[Supplied data]
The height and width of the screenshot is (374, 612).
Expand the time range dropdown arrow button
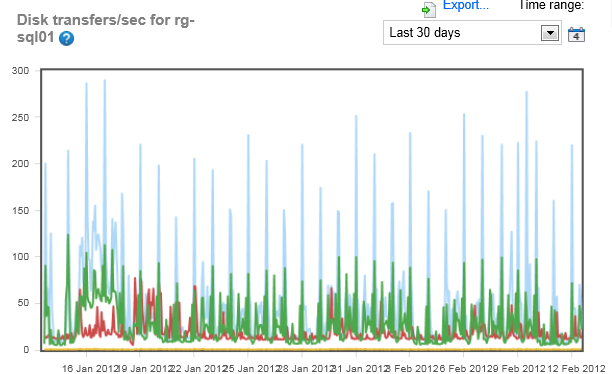550,33
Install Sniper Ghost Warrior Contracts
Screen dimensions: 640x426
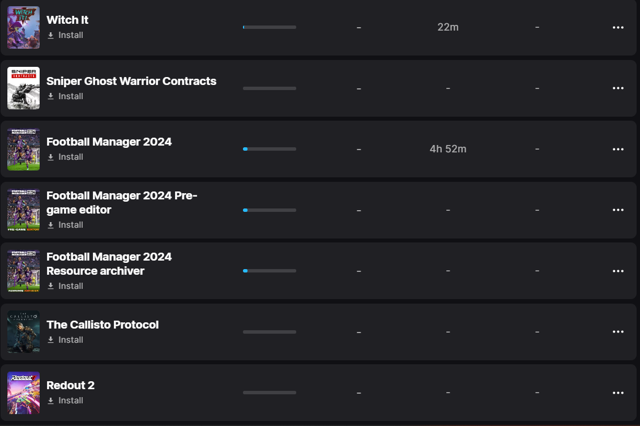tap(65, 96)
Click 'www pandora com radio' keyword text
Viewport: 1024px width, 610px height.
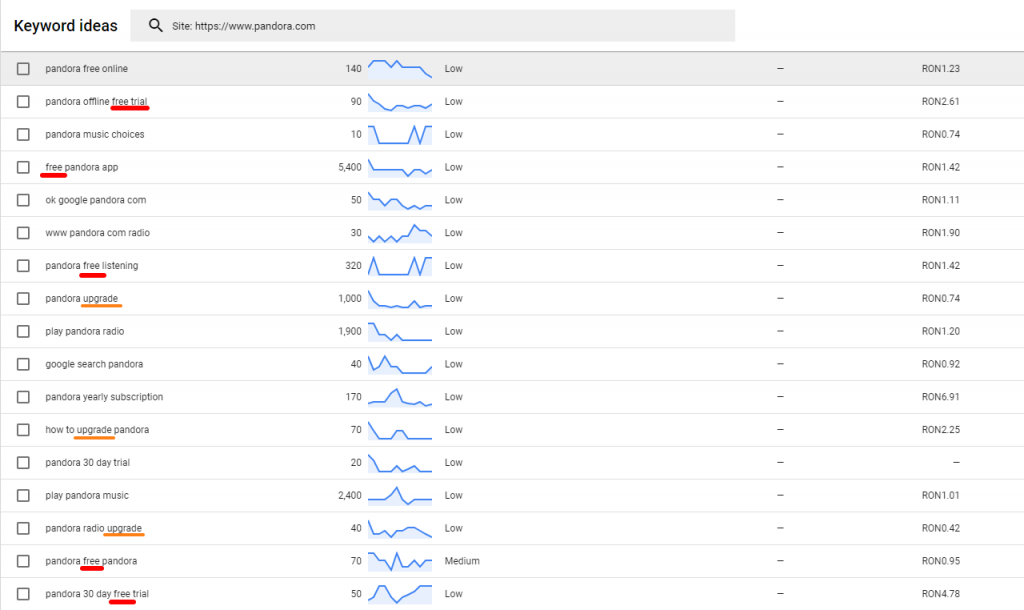pos(97,233)
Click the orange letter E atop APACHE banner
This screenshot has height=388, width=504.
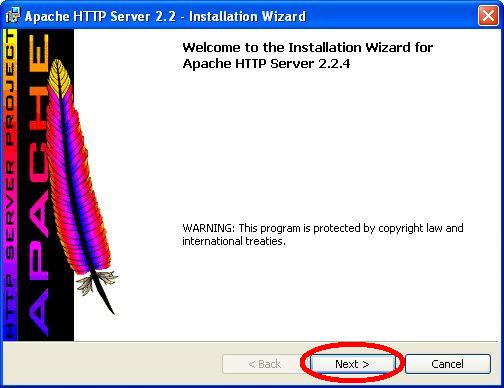tap(39, 53)
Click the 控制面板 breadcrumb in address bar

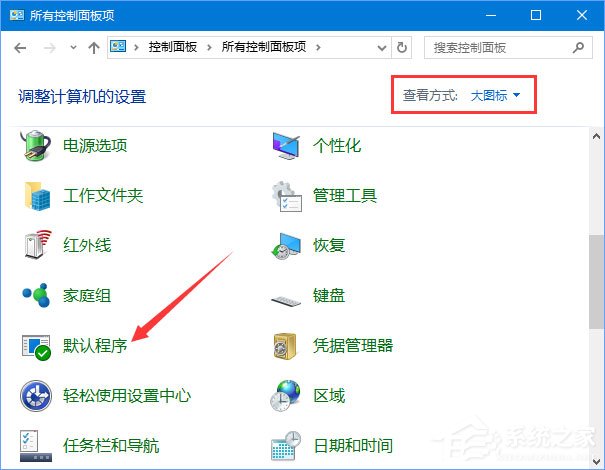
[/Supplied data]
** Required work **
Check each line of the data above for the string "Click", then report how many lines have it, with no other words.

** Result for this task **
3